Fue en los ochenta, el país se caía a pedazos, tenía una beca para estudiar en el extranjero, pero yo quería quedarme, quería hacer mi carrera aquí y no en el ostracismo. No tenía mayores opciones y así fue como entré a laborar en la fábrica textil La Paloma que, en ese tiempo, quedaba en la cuadra 4 de Malecón Checa en Zárate.
Mi horario de trabajo era de 7 a. m. y acababa a las 10 p. m. con “horas extras” forzadas que se tenía que cumplir porque sino te echaban a la calle. Mi función de ayudante me permitía ir a todos los pabellones donde estaban las señoras remalladoras, los botoneros, los pantaloneros y los que etiquetaban y embolsaban que era la última faja de la producción.
Poco tiempo después, pasé a planchador en una enorme máquina que botaba un vapor incandescente que me caía en la cara y que no me dejaba respirar. A los cuatro meses me cambiaron al departamento de estampados.
La rotación era un ardid de la empresa porque sabían perfectamente que en esa máquina la gente no duraba mucho tiempo y todos se enfermaban. Lo mismo pasaba en estampados donde a pesar de que todos los días nos daban una botella de leche a cada uno (exigencia y conquista de los obreros), igual la gente se enfermaba de los pulmones, alergias y eczemas a la piel, debido a los químicos, el thinner y los tintes y demás elementos tóxicos.
Recuerdo claramente que en las tardes y cuando había que recoger los retazos y las sobras de telas que quedaban en el piso, las señoras costureras me hablaban y me aconsejaban que estudiara, que ese no era mi lugar y que ahí no había futuro.
Recuerdo una tarde en que Benito, el hombre que se encargaba de sacar la basura, y, a la vez, el único que podía salir de la fábrica en horario de trabajo, le encontraron que estaba sacando unas prendas por la bajo y lo botaron a la calle ahí mismo.
Había trabajado 15 años con un sueldo miserable y no le dieron ningún beneficio. Benito se fue llorando dando gritos, tenía a dos hijos en el colegio y una esposa embarazada. Su único consuelo fue esperar a la salida al gerente de producción y masacrarlo a golpes y escapar cruzando, casi a nados, el río Rímac. Por cierto, ningún obrero se metió a defender al capataz del patrón.

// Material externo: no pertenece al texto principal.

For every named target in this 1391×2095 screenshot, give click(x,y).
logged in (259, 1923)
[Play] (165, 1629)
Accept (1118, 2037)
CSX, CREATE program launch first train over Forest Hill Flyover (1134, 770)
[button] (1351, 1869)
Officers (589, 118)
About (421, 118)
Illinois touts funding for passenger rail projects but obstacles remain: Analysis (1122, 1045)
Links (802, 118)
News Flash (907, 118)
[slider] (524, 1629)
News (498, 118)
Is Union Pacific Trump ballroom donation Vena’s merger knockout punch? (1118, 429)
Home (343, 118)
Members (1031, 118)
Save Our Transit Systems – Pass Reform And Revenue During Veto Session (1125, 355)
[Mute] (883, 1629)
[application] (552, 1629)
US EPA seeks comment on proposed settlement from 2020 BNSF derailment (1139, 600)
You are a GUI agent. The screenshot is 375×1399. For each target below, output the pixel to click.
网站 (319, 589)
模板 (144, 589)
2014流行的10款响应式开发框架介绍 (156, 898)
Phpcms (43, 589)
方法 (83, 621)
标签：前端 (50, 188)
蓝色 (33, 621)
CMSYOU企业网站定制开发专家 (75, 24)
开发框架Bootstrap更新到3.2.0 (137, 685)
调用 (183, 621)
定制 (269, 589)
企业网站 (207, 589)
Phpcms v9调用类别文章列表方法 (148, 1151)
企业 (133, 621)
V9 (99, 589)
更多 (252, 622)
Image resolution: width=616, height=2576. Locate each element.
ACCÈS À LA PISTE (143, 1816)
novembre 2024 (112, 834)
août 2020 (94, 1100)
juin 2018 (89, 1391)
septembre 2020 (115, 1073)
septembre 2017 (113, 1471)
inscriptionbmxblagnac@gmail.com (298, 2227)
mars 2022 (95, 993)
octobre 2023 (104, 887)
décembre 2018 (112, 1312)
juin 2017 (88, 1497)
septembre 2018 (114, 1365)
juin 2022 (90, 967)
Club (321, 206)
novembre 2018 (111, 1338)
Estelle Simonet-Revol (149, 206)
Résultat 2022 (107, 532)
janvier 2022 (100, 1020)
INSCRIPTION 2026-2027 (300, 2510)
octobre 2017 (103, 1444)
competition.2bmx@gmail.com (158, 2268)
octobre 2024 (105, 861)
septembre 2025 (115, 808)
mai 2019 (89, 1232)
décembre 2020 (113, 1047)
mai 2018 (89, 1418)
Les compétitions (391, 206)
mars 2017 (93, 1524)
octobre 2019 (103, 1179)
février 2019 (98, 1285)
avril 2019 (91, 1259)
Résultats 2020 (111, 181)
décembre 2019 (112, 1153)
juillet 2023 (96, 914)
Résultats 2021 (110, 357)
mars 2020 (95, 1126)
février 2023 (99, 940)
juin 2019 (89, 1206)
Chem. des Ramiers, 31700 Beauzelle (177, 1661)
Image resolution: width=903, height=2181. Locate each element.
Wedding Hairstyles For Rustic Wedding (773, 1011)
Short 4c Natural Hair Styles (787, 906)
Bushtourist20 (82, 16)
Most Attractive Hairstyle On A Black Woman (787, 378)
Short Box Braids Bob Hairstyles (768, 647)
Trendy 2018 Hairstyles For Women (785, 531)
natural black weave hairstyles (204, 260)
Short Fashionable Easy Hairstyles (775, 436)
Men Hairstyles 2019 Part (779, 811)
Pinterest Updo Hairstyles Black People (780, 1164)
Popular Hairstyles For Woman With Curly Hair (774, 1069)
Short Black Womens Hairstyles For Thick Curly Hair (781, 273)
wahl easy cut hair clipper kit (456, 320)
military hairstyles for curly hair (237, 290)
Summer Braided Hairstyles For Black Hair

Al día siguiente, presenté mi renuncia. Las señoras costureras y remalladoras, a las que yo en ese tiempo les hablaba de Bertolt Brecht y que ya sabían que me iba a ir, me regalaron un polo que habían hecho con sus propias manos y me abrazaron entre todas. Yo les dije que algún día escribiría sobre todo esto, la miseria, la explotación y las supuestas leyes laborales que a los patrones no les daba la gana cumplir.
Había estado casi un año entero sin ver el sol, estaba muy delgado, con una tos crónica, lo único que quería hacer era dormir, pero, a pesar de todo, por primera vez en mi vida sentí que era libre, sin futuro, con apenas unos centavos en el bolsillo, pero libre al fin.
¡¡Feliz día de la clase trabajadora!!